§ Parts of the exercise:
A. In the Portsmouth clinic article below, why does Richard Rainer say the site can handle more doses when they become available? Answer in one to three sentences.
B. Please answer these questions from the Portsmouth clinic article below:
(i) Where was Portsmouth's first vaccination clinic held?
(ii) Which agency runs the community vaccination site?
(iii) According to Rainer, how long will the current supply last for the initial doses for people aged 75 and older?

§ Selected extract:
# # # # #

McKee speaks out at Portsmouth vaccination site for first time since criticizing vaccine rollout
PORTSMOUTH, R.I. (WLNE) – Lieutenant Governor Dan McKee joined local leaders at Portsmouth’s first vaccination clinic on Wednesday at Raytheon Missiles & Defense.
The community vaccination site is run by the Portsmouth Emergency Management Agency, and some residents aged 75 and older received their first doses on Wednesday morning. More than 10,000 square feet of space inside Raytheon’s building was retrofitted for the vaccination site, and 160 doses were administered.
“Right now it’s enough to get us through the four weeks of the initial doses for the 75 and older,” Portsmouth’s town administrator Richard Rainer explained. “More doses will become available in the coming weeks. We have more than enough space, more than enough volunteers, more than enough vaccinators to handle that increase in doses as they come.”

# # # # #

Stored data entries
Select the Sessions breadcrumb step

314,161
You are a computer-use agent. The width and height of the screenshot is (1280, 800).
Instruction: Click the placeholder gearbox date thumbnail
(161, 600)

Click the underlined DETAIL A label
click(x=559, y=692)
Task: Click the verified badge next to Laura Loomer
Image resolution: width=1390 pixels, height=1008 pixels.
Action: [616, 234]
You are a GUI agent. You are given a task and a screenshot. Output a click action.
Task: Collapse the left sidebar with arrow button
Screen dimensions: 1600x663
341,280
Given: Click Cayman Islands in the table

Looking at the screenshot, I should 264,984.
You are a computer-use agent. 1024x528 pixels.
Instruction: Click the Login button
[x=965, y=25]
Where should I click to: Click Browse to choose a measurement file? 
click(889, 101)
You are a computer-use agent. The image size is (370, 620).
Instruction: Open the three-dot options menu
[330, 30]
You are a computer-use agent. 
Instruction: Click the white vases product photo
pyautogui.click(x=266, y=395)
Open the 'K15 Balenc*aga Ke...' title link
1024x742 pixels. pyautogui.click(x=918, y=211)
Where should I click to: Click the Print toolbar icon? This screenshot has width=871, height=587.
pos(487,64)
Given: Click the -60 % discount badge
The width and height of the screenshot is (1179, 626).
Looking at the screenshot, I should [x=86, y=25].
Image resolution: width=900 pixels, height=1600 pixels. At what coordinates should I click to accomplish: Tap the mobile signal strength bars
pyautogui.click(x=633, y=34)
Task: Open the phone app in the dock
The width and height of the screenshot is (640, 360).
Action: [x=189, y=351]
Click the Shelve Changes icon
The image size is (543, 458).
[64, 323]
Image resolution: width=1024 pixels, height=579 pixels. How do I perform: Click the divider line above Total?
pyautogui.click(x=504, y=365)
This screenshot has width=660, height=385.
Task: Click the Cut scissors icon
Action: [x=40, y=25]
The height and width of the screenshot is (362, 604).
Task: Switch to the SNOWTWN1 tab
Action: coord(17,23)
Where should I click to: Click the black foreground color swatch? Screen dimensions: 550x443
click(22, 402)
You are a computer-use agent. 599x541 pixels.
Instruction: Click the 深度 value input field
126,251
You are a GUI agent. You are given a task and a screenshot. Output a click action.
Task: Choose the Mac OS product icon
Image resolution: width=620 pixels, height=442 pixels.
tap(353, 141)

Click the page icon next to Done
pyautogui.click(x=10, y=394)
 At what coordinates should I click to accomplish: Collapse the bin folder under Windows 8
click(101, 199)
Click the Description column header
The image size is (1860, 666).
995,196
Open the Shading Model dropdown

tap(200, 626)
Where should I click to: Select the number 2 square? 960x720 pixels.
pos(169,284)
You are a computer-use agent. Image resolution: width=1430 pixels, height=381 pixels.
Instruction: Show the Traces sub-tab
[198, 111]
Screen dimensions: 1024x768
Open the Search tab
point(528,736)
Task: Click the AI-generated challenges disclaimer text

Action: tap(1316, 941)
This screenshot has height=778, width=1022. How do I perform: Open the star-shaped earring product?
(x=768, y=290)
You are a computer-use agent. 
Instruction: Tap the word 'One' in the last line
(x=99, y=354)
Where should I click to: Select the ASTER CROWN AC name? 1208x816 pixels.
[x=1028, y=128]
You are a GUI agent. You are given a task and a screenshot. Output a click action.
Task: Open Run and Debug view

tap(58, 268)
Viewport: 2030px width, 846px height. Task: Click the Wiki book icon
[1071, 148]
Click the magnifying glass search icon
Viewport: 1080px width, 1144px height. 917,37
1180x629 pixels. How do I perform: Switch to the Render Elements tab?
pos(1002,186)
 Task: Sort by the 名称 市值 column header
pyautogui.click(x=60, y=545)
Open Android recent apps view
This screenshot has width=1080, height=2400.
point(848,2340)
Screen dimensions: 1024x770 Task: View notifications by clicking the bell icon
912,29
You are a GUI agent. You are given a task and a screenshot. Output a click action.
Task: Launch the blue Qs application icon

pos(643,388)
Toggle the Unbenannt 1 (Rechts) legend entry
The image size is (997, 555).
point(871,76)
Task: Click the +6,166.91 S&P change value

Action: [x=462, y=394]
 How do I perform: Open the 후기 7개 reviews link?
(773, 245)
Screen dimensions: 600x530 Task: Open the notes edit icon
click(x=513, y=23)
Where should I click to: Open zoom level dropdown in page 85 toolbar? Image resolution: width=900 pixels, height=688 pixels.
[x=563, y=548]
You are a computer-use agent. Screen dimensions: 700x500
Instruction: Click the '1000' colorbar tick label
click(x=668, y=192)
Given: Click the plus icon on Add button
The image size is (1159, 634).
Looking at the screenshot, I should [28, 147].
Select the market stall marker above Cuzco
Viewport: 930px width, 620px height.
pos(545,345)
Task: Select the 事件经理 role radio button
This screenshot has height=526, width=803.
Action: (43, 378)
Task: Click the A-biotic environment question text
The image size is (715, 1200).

# # # # #

§ Task-by-task answers:
A. Rainer says the site can handle the increase because it has more than enough space, volunteers and vaccinators.

B.
(i) At Raytheon Missiles & Defense.
(ii) The Portsmouth Emergency Management Agency.
(iii) Four weeks.